— Быков занимаешь, а никакого толку, — заявил он как-то на поверке. — Завтра пойдешь на пару с Прохоровым возить бревна.
Прохоров был один из немногих мужчин в нашем лагере. Он чинил сбрую, инструмент, возил самые тяжелые бревна. Это был мужчина лет пятидесяти, страшного вида: огромный, с плечами, похожими на комод, с длинными, чуть не до колен, руками. При раскулачивании он убил трех человек. Матерщинник, каких мы еще не видели, он казался Басе ужасно страшным. Она рыдала и говорила, что не пойдет с Прохоровым, лучше в карцер. Вдруг в барак вошел Прохоров.
— Ты что ревешь? — спросил он Басю. — Прохорова боишься? Прохорова не бойся, начальников бойся! Прохоров тебя не обидит. — Он повернулся и вышел.
Озадаченная Бася успокоилась и пошла назавтра работать на пару с Прохоровым с двумя упряжками быков. С этого дня началась странная дружба между огромным гориллообразным Прохоровым и ангелочком Басей. Он ее подкармливал и работал за нее. Наша Бася потолстела и говорила, что Прохоров очень хороший.
Однажды весь барак смеялся над рассказом Прохорова, а Бася топала на него ногой и кричала: «Замолчи, замолчи!» Прохоров, не обращая на нее внимания, продолжал рассказывать:
— Нагрузил я подводы, хвать, Баськи моей нет. Туда, сюда, гляжу — стоит за деревом, плачет, руки отморозила, штаны застегнуть не может. Ну, я чин чином застегнул ей штаны, ремень затянул, зажег охапку сена — грей руки, Баська. Посадил на бревна, целенькая приехала. Знай Прохорова!
Бася проработала с Прохоровым два года, и он охранял ее как цепная собака.
Освободившись, Бася поехала к своему жениху, который отбывал срок в одном из дальних мужских лагерей. Жених ее к тому времени уже освободился и остался работать в лагере снабженцем. Бася сразу почувствовала, что он сильно переменился, даже в улыбке его была какая-то смесь самодовольства и угодничества. Перед ней был совсем чужой человек, отлично ладивший с начальством. Не попробовав даже приготовленного угощения, Бася села в попутную машину и уехала обратно. В Ягодном она поступила на работу в столовую, а через год вышла замуж за Моню Лурье. До ареста Моня был студентом Литературного института, но, к счастью, его отец, сапожник, в свое время заставлял своего ученого сына помогать ему в работе. Это спасло Моне жизнь. Весь свой срок он латал тяжелые, ржавые от пыли ботинки лагерников, их прожженные у костров валенки, а заодно шил изящные туфли женам начальников. И, освободившись, он работал сапожником в Ягодном. Бася родила прелестного ангелочка — Мишеньку. Она оказалась очень хорошей матерью и женой. Комната у них была большая, и Басин дом стал пристанищем для всех, кто освободился, но еще не успел устроиться. Я сама прожила у них недели две. Моня мне понравился, маленький Миша тоже. Главой семьи, конечно, была Бася. Это была первая настоящая семья, которую я увидела за восемь лет.

◇ ◇ ◇ ◇

▸ **Описание задания**
Назовите всех людей, которые упомянуты в отрывке по имени или фамилии. Отвечайте, опираясь только на приведенный выше отрывок.

▸ **Показанные сведения**
◇ ◇ ◇ ◇

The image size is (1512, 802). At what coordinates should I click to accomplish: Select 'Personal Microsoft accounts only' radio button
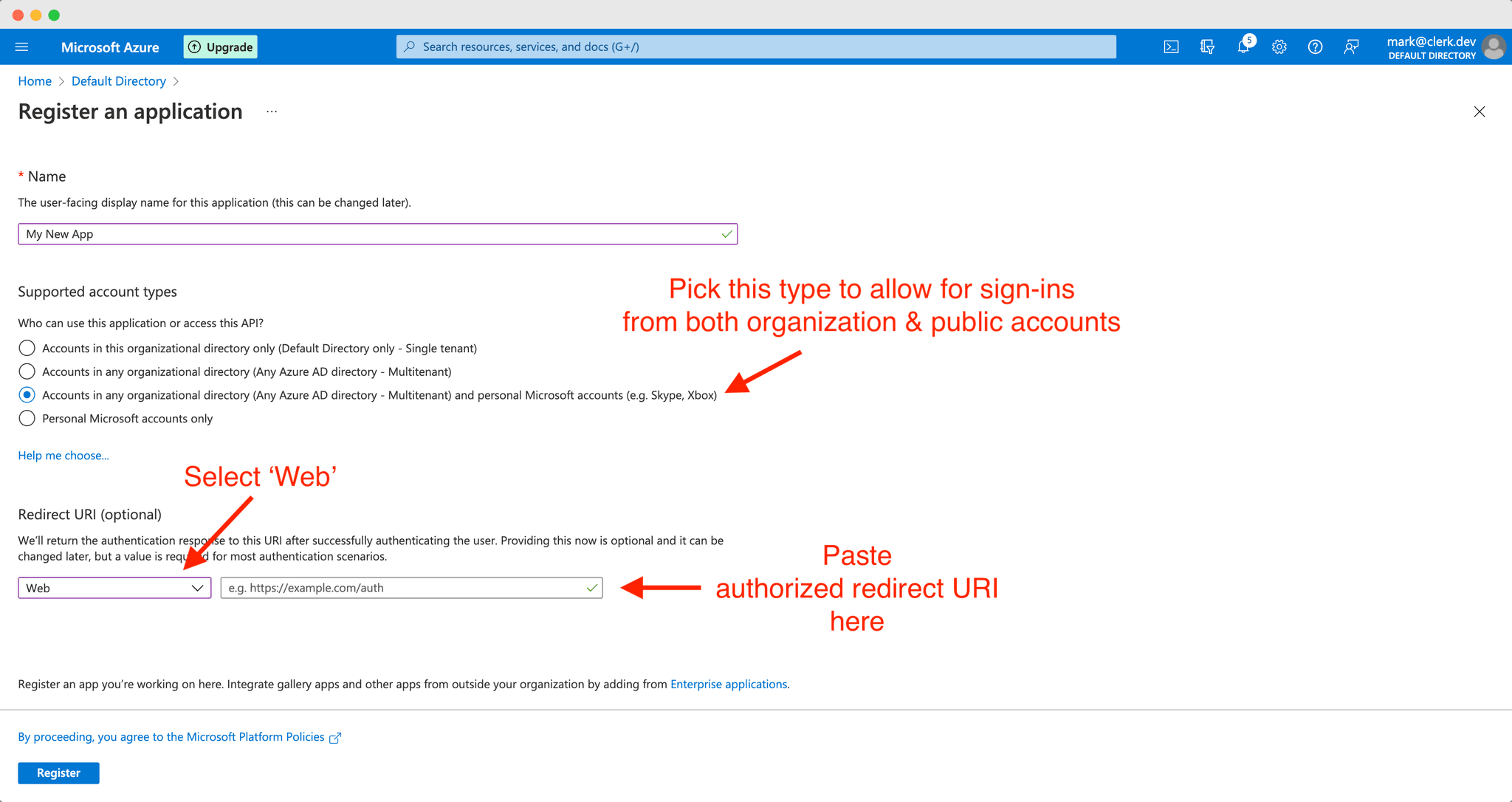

◇ ◇ ◇ ◇

▸ **Ответ на задание**
Прохоров, Бася, Моня Лурье, Мишенька.